A move such as the staircase can be performed only in the narrow attention mode. When one switches to the second, ``big picture'' mode of attention, turns stop completely. So humans in general will not perform continuous turns for long periods of time.
Agents, on the other hand, lack attention characteristics altogether, so they can afford to be constantly turning without confusing or delaying their sensors readings or analysis.
The ``filling'' zigzag serves the purpose of making the most out of a confined space and amounts to about half of all zig-zags, in humans and robots alike. The frequency of filling zig-zag, for humans as well as agents, is an order of magnitude larger for expert players as compared to novices.
The reasons for asymmetric behavior on robots are similar to those explained for spiraling above: early on coevolutionary runs, a useful turn is discovered and exploited.
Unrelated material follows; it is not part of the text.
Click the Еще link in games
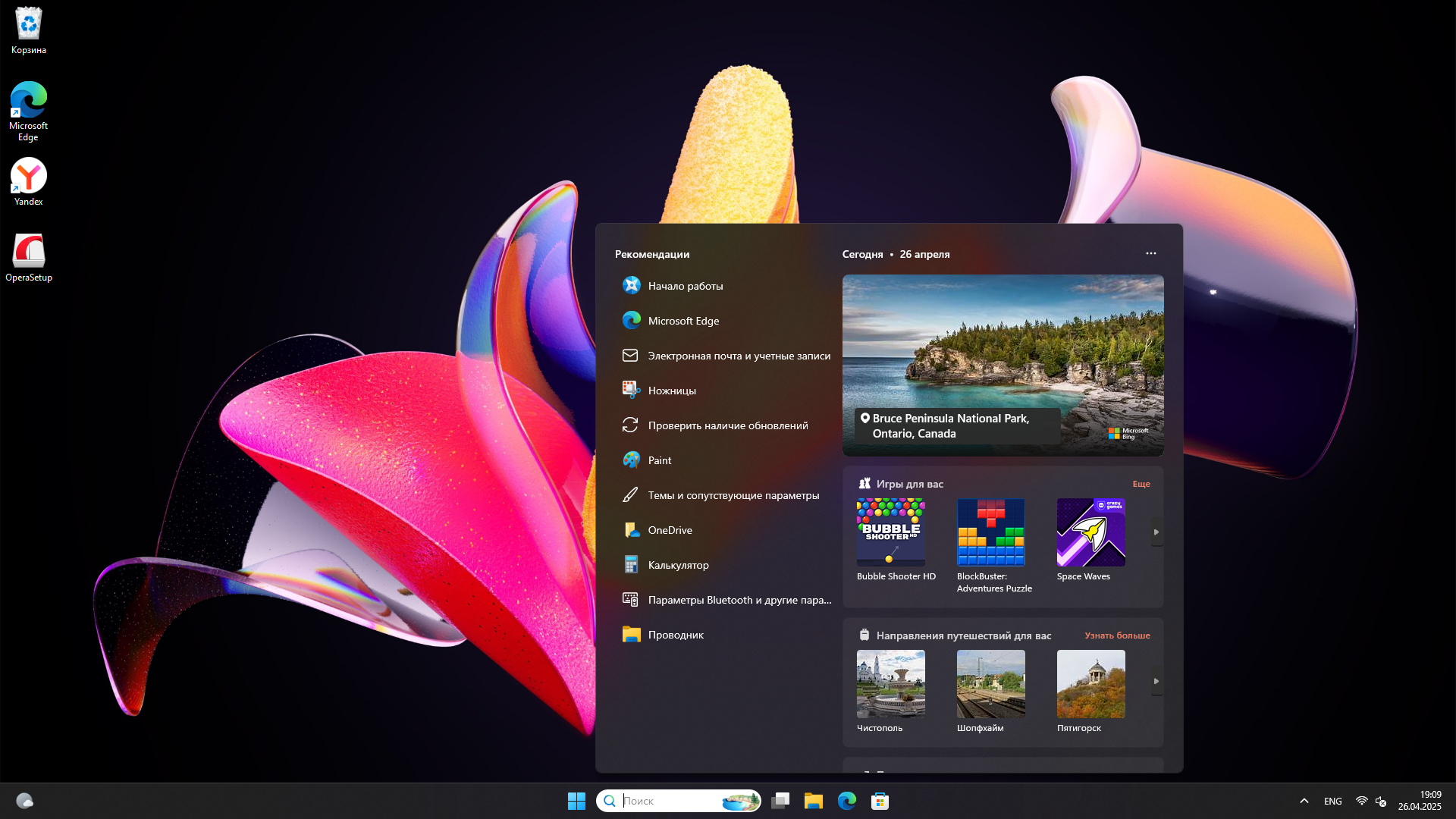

The code will spread along the population and everybody will start performing the same type of turn. Later on, more advanced turning patterns are discovered that involve left as well as right turns.
In the end, the best agent strategies have perfectly balanced frequencies of left and right turns: levels of asymmetry are near-zero for advanced robots, and for humans of all levels.
Agents go across edges once every 300 game steps (approximately), whereas the human frequency is closer to one crossing every 500 game steps (a random walk would go across an edge every 256 steps).
A random walk would move along the edges 7.8% of the time. This is about the frequency for novice robots, but expert ones `edge' about 12% of the time. Human rates stay between 2.5% and 5%, increasing slightly for experts.
Even though agents do not perceive edges -- and thus are incapable of defining ``edging'' explicitly -- the better ones do it more often than random. Thus, albeit indirectly defined, agents seem to have found a way to exploit a human weakness.
For humans, being close to an edge is perceived as dangerous: something might come up unexpectedly from the other side, so humans stay away from edges more often than not.
Altogether, we have found that the set of behaviors we have been analyzing has
provided us with interesting measures of robot and human evolution and learning.
Some of them are typical of the ``robot'' species: more tight turns, more
crossings of the screen's edges, diagonals produced by quickly alternating turns.
Zigzag is a unique problem in that it seems about equally important, and equally difficult for agents and humans alike. Zigzagging is fundamental for split endgames, when both players are trying to save space, waiting for the other to make a mistake.
Some behaviors occur mostly at specific levels of expertise: Spiraling and asymmetry are typical of novice agents, whereas in-out spirals and edge following are characteristic behaviors of advanced agents. Among humans, tight turns and edge crossings are common tools of expert players.
None of these behaviors had more frequency on humans than robots. Perhaps our choice of 12 sample behaviors was biased by our observations of how agents behave, rather than humans. But it is also interesting to reflect on the fact that human behavior is more complex, more changing, so it is difficult to find fixed patterns that occur very often. Several behaviors have much larger frequencies amongst agents than humans: staircase, edge following, and frequency of turns.
This last characteristic, lower human frequency of turns, we conjecture is related to a fundamental difference on the way that agents and humans approach the game. Agents are reactive, they read their sensors and act immediately. Humans switch between different attention modes: they exploit safe situations, where they can go straight for a while without interruptions, to look at the opponent's behavior, examine remote areas of the board, study the current topology of the game situation, and make plans for the future. Even though strategically it makes no difference, a human would rarely do a diagonal, quickly pressing the left and right keys while his/her attention is analyzing remote areas of the screen. A person can perform a diagonal with equal efficiency than a robot, but at the cost of concentrating all attention on the narrowest area, maintaining a precise coordination of turns and trajectory.